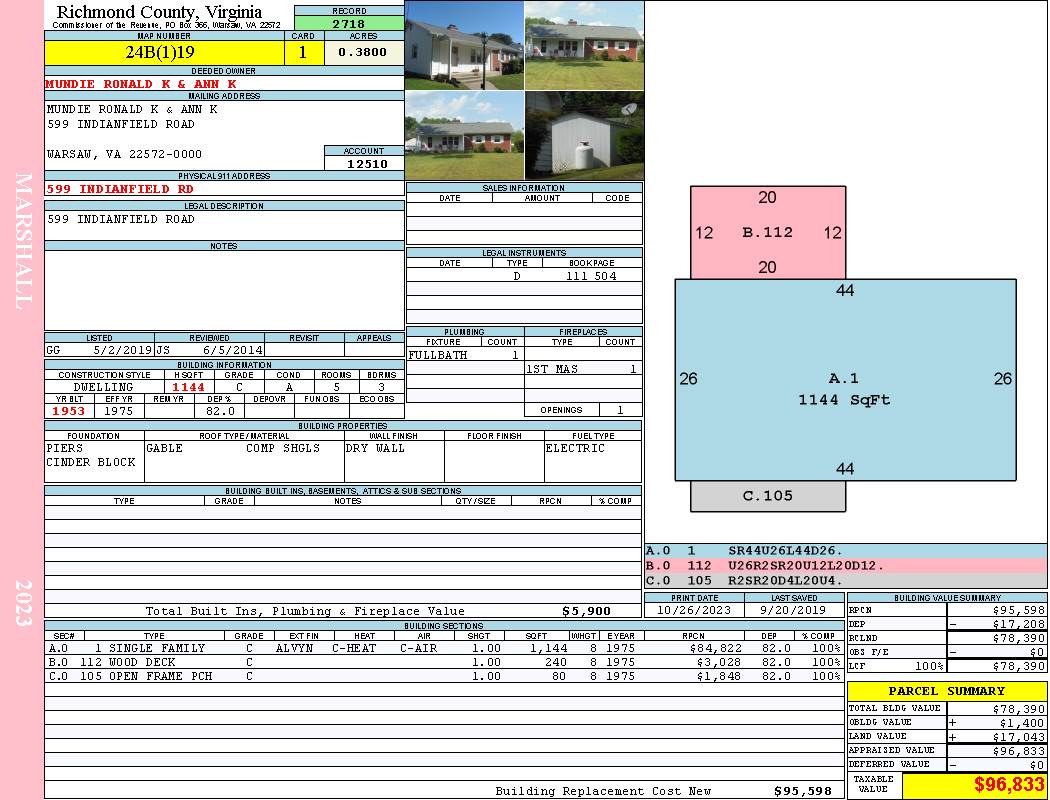Select deeded owner MUNDIE RONALD K & ANN K

pos(141,84)
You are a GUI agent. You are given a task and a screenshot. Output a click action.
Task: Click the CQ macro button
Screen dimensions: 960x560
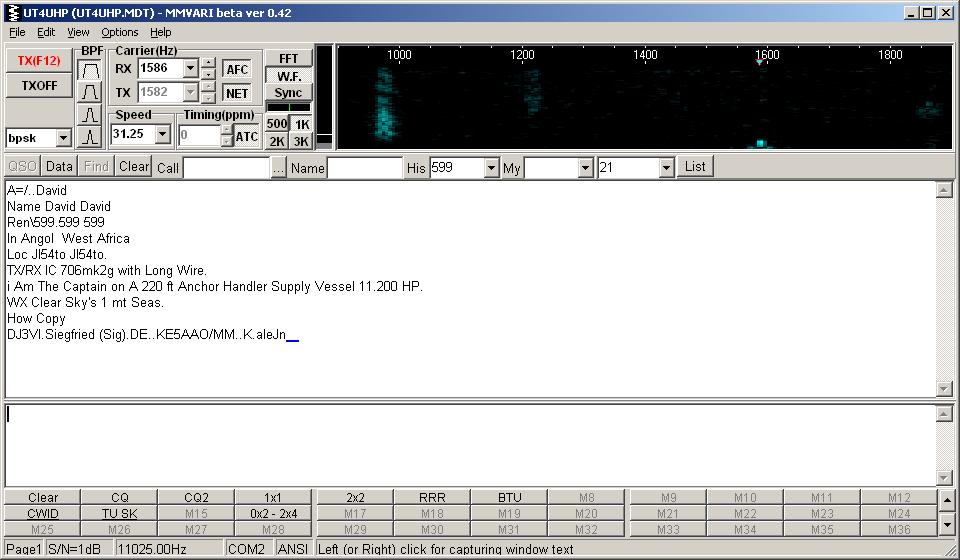tap(120, 497)
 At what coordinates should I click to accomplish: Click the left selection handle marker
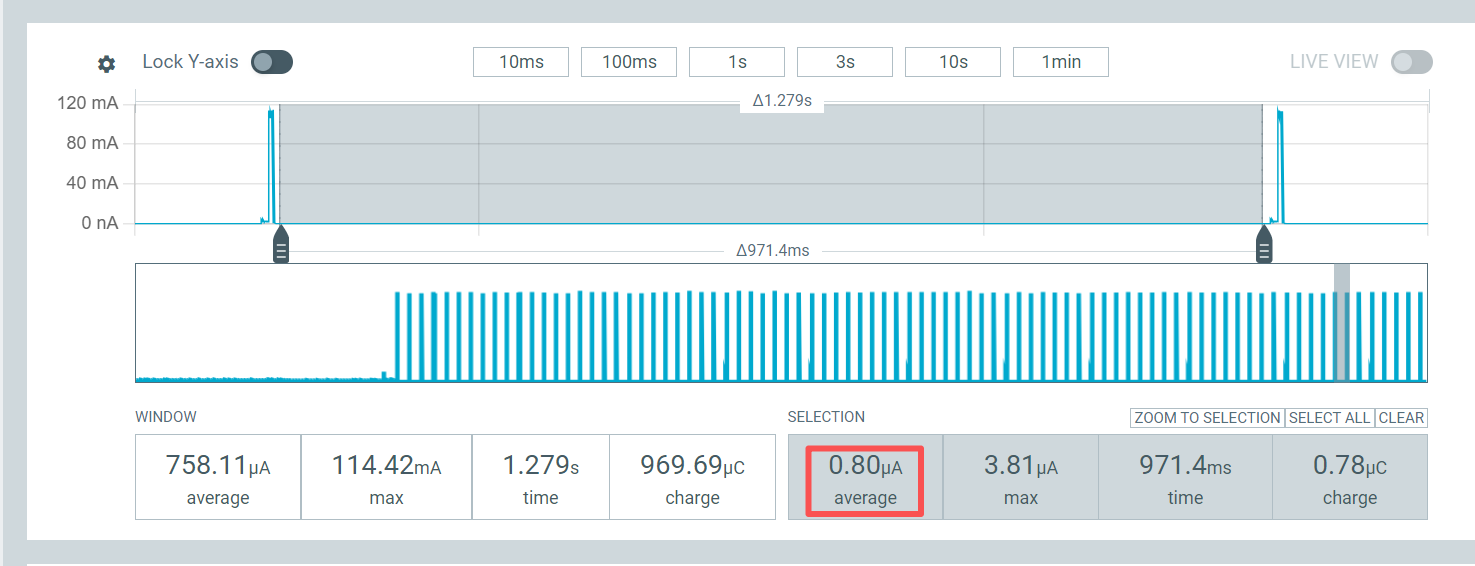(x=281, y=247)
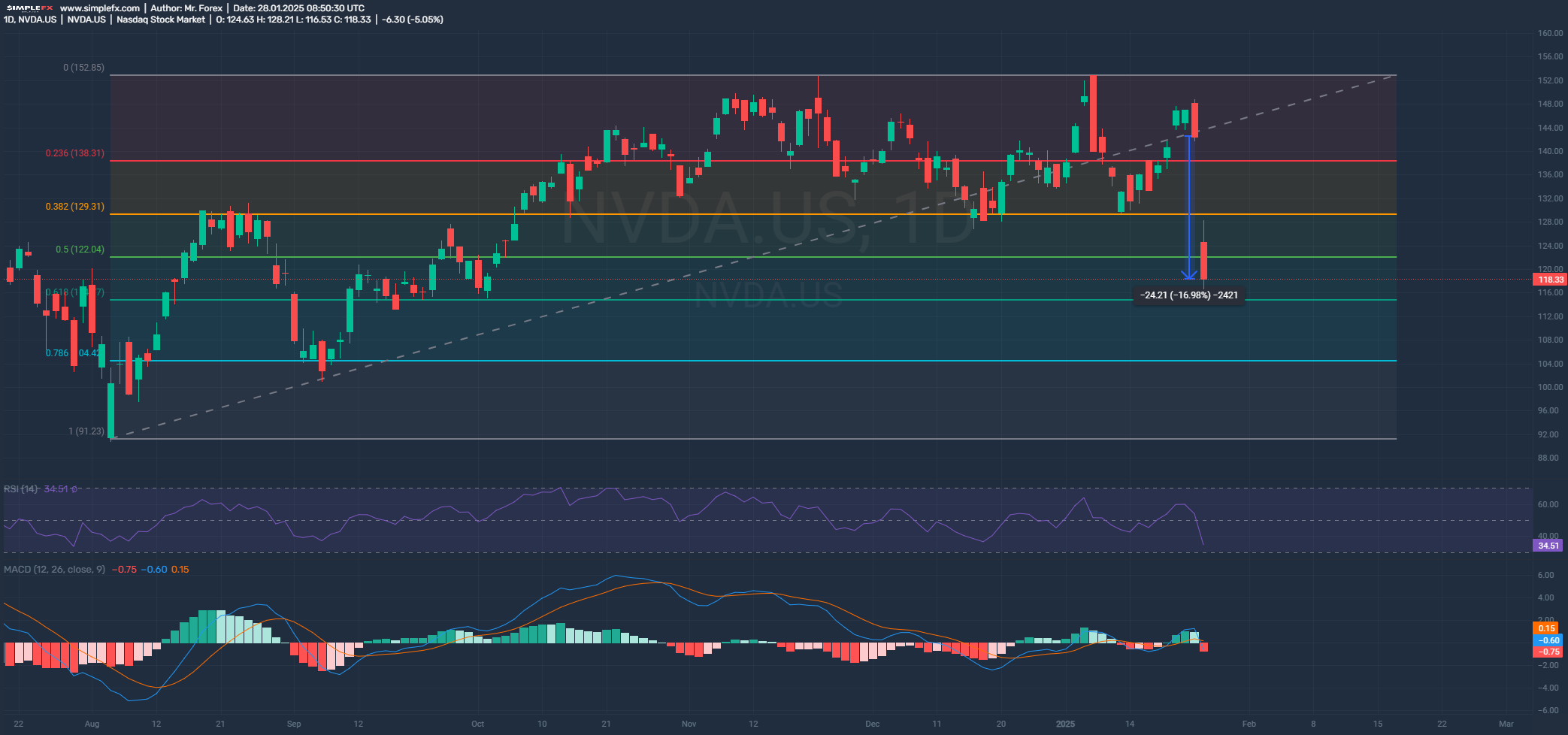Click the -24.21 (-16.98%) measurement label

[1188, 295]
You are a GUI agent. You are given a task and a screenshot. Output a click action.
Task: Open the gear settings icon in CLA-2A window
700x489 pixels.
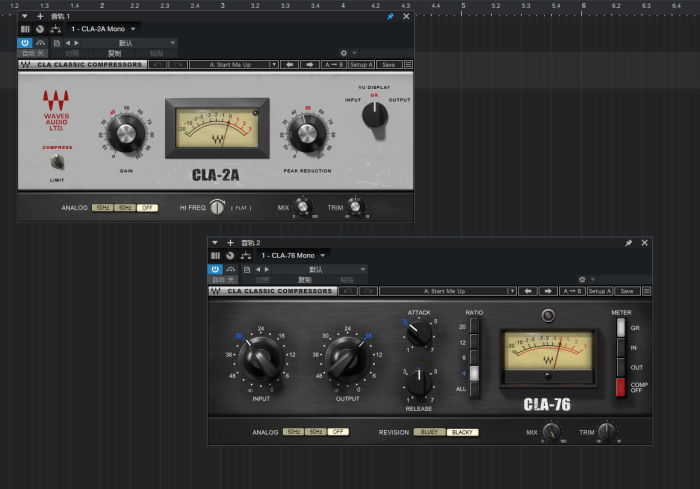(x=344, y=52)
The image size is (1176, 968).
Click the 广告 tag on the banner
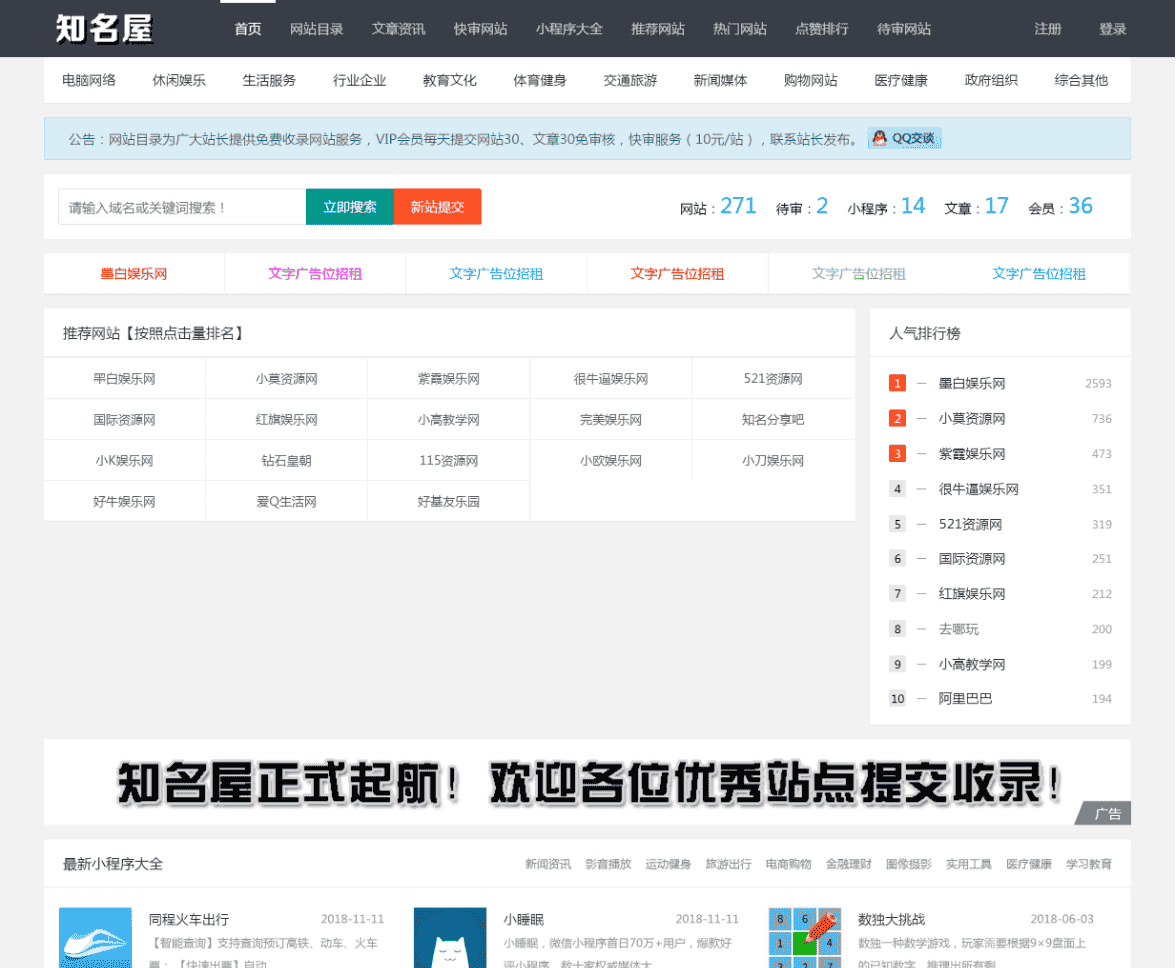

^^^^^^^^

[EXERCISE REQUIREMENTS]: Once the line holding "At what coordinates" is found, set it down along with every line after it through the end of the entries, exactly, leaving the pictures out.

[REPLY]:
 At what coordinates should I click to accomplish: Click the left selection handle marker
(x=281, y=247)
Click the -24.21 (-16.98%) measurement label

[1188, 295]
You are a GUI agent. You are given a task and a screenshot. Output a click action.
Task: Open the gear settings icon in CLA-2A window
700x489 pixels.
(x=344, y=52)
The image size is (1176, 968).
Click the 广告 tag on the banner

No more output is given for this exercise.